Ephesians 2:4-7But God, Who Is Rich in Mercy
4But God, who is rich in mercy, for his great love wherewith he loved us, 5Even when we were dead in sins, hath quickened us together with Christ, (by grace ye are saved;) 6And hath raised us up together, and made us sit together in heavenly places in Christ Jesus: 7That in the ages to come he might shew the exceeding riches of his grace in his kindness toward us through Christ Jesus.
Two words turn the entire passage. "But God." In Greek, this is alla ho theos - a strong adversative. While you were dead, God acted. While you were captive to sin and the will of the air-prince, God did not wait for you to get your act together. God moved. Everything that follows flows from this turning point.
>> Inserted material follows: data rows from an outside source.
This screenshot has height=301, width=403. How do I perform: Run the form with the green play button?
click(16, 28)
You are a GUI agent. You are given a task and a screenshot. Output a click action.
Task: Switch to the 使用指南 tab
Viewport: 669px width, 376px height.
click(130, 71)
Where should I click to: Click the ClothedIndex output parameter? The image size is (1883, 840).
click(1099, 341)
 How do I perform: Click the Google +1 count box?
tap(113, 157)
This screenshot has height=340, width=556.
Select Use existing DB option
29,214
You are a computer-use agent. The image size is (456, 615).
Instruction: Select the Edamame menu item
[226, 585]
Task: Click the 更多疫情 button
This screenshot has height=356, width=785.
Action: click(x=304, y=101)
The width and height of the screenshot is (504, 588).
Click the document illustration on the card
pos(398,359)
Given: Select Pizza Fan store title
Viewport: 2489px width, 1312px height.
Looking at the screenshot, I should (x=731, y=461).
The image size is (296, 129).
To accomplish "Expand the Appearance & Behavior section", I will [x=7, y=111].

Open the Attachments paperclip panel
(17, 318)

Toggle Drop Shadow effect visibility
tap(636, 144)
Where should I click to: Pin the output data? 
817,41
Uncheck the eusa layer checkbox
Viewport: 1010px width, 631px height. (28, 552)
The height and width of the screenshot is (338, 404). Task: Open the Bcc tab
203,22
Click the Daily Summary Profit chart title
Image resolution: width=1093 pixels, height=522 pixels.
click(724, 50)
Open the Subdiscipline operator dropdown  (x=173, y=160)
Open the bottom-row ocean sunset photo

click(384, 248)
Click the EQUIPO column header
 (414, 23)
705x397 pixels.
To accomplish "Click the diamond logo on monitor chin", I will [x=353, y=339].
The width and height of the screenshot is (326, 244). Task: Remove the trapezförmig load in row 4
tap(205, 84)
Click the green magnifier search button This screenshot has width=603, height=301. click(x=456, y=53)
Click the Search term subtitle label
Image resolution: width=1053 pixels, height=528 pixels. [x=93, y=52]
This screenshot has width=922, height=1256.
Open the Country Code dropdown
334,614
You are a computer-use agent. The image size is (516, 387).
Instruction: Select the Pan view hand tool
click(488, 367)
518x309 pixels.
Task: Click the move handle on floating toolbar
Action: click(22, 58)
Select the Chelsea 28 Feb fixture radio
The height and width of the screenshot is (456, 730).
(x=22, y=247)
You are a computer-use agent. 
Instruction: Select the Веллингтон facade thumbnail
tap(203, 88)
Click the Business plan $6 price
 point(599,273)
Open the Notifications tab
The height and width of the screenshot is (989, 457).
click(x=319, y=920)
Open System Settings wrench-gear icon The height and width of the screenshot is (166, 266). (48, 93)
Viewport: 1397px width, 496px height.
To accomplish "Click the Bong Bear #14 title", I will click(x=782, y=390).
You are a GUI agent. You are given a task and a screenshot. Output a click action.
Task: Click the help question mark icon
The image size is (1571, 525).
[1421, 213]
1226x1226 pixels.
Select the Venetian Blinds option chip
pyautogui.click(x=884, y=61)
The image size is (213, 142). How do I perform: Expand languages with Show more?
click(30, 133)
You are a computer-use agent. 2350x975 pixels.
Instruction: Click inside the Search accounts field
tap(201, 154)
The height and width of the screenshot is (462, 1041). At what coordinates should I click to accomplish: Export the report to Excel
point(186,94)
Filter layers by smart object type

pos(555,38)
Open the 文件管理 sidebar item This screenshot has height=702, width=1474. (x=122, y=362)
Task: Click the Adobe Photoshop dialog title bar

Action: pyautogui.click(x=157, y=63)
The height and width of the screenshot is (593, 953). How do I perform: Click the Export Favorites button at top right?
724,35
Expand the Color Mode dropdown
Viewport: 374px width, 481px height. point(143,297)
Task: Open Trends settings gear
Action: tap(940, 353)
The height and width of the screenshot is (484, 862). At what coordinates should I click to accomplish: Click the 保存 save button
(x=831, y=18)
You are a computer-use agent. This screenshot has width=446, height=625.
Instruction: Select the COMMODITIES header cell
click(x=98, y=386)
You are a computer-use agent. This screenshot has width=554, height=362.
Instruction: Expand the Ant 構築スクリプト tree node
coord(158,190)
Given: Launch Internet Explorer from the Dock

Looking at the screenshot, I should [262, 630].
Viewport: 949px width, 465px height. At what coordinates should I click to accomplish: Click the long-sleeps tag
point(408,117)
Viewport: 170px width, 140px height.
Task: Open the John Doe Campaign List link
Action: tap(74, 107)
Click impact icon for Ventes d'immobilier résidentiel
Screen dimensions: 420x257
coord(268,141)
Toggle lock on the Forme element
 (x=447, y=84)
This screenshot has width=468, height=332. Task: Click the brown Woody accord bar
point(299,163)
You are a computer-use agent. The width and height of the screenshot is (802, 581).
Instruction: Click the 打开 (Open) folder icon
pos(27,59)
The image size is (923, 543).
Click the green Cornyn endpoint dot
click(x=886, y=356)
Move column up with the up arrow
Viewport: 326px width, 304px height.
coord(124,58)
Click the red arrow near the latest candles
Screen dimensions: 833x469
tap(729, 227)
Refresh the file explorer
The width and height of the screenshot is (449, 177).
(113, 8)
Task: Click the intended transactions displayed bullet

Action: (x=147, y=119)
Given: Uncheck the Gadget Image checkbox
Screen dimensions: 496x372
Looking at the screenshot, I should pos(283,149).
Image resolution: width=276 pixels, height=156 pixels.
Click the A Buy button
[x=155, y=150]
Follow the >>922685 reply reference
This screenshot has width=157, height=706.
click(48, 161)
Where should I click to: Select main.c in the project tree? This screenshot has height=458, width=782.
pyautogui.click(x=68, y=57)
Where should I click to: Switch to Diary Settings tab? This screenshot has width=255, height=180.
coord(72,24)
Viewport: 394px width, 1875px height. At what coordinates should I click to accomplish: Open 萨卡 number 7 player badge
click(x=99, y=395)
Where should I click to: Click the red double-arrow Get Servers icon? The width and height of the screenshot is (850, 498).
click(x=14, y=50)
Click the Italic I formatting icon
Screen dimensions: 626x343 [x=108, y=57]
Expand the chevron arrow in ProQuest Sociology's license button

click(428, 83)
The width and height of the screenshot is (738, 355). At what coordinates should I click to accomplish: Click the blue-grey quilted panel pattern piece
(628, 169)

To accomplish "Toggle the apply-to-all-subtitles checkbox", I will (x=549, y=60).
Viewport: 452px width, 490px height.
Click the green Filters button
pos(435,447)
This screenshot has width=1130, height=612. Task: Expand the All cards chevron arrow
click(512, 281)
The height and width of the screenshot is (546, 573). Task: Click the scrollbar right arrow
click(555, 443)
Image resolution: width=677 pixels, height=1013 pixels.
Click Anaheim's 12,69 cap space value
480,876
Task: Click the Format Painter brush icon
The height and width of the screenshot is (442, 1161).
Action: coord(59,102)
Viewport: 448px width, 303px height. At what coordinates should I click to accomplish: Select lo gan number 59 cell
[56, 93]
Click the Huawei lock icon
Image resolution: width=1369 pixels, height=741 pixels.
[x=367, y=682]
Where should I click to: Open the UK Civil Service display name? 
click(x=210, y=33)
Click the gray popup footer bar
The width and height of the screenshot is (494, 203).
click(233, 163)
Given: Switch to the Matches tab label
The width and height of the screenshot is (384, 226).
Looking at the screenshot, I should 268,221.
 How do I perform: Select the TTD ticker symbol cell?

God is described as "rich in mercy." Not stingy mercy, doled out sparingly. Not mercy that waits for repentance first. A richness of mercy - an abundance, a lavishness. And this mercy is driven by love. "For his great love wherewith he loved us." The love comes first. The mercy flows from it. God does not have to be persuaded to love you. He is already rich in it.
Paul repeats: "Even when we were dead in sins." No waiting period. No preliminary reform. You did not wake up part-way and meet God halfway. You were dead. And in that state - dead, without any power to resurrect yourself - God quickened you.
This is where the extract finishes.